Mystery malware destroys 600,000 routers from a single ISP during 72-hour span(back in October)
report published Thursday by security firm Lumen Technologies’ Black Lotus Labs may shed new light on the incident, which Windstream has yet to explain
The Pumpkin Eclipse
@ecksmc Read about this earlier. Was this a,test? I have concerns about this fall.
@Klaatu_Veratta_Nectarine many Windstream users blamed the ISP for the mass bricking. They said it was the result of the company pushing updates that poisoned the devices - After eventually determining that the routers were permanently unusable, Windstream sent new routers to affected customers. Black Lotus Labs has named the event Pumpkin Eclipse - malware took out the routers connected to a single autonomous ASN, & unnamed ISP
@Klaatu_Veratta_Nectarine The actor took deliberate steps to cover their tracks by using commodity malware known as Chalubo
rather than a custom-developed toolkit.

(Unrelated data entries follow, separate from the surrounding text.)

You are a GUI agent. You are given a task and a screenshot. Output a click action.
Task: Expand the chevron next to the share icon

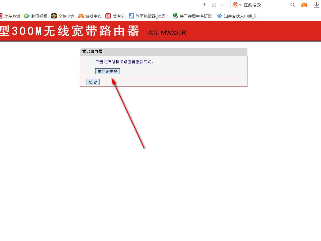(x=223, y=5)
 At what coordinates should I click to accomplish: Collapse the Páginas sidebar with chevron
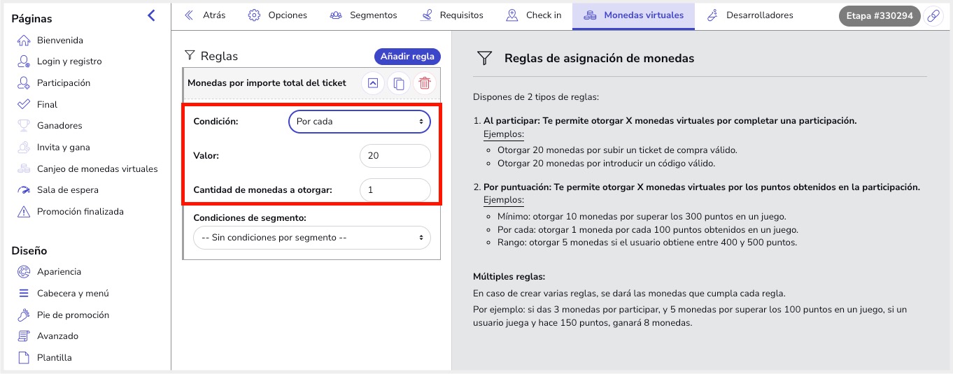click(x=151, y=15)
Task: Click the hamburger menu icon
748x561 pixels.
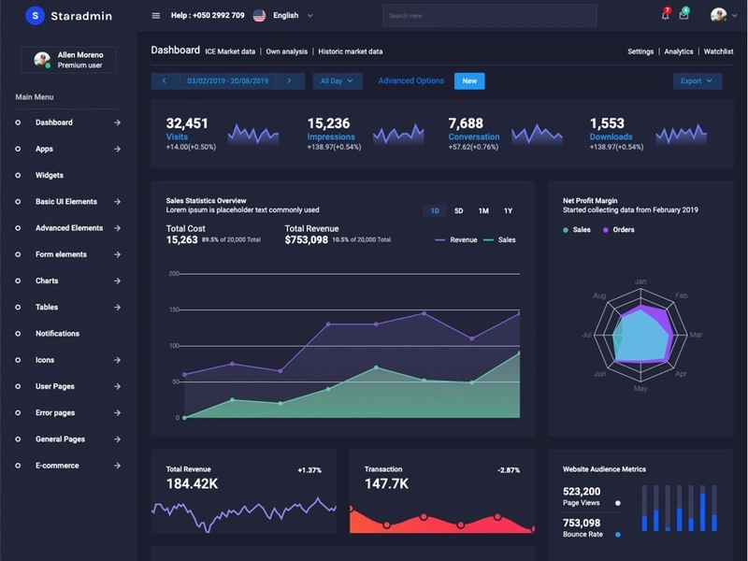Action: 155,16
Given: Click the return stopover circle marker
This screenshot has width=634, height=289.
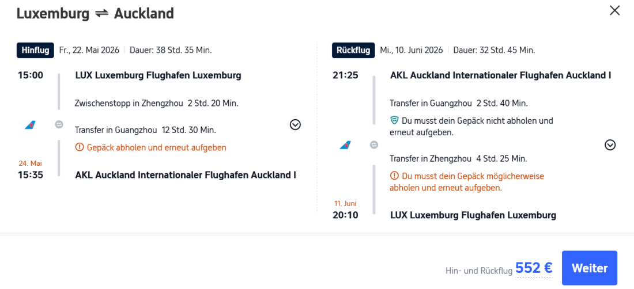Looking at the screenshot, I should 373,145.
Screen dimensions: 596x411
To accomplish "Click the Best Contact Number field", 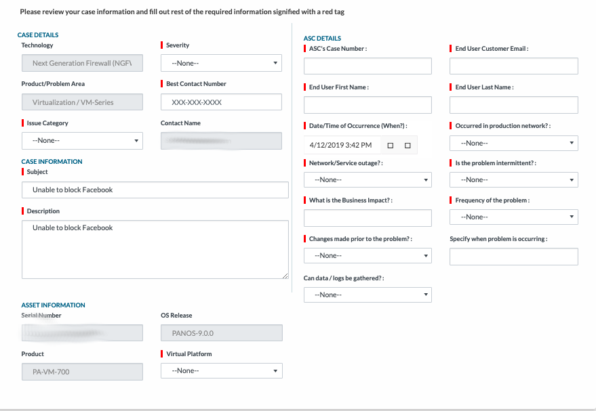I will pos(221,102).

A feature built into Chalubo allowed the actor to execute custom Lua scripts on the infected devices
As for a test 😏 all malware attacks are kinda a "test" in ways for future "operations" you could say...
@Klaatu_Veratta_Nectarine Black Lotus Labs representative said in an interview that researchers can't rule out that a nation-state is behind the router-wiping incident affecting the ISP. But so far, the researchers say they aren't aware of any overlap between the attacks and any known nation-state groups they track.